### PROVIDED DATA
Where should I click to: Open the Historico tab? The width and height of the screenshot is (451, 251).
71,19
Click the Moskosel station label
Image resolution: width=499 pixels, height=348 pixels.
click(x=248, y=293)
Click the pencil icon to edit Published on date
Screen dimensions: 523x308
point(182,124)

### PROBLEM STATEMENT
Please put each line of the entries above into a JSON list of strings, one string per line, and leave out any blank lines.

### CORRECT RESULT
[
  "Where should I click to: Open the Historico tab? The width and height of the screenshot is (451, 251).",
  "71,19",
  "Click the Moskosel station label",
  "Image resolution: width=499 pixels, height=348 pixels.",
  "click(x=248, y=293)",
  "Click the pencil icon to edit Published on date",
  "Screen dimensions: 523x308",
  "point(182,124)"
]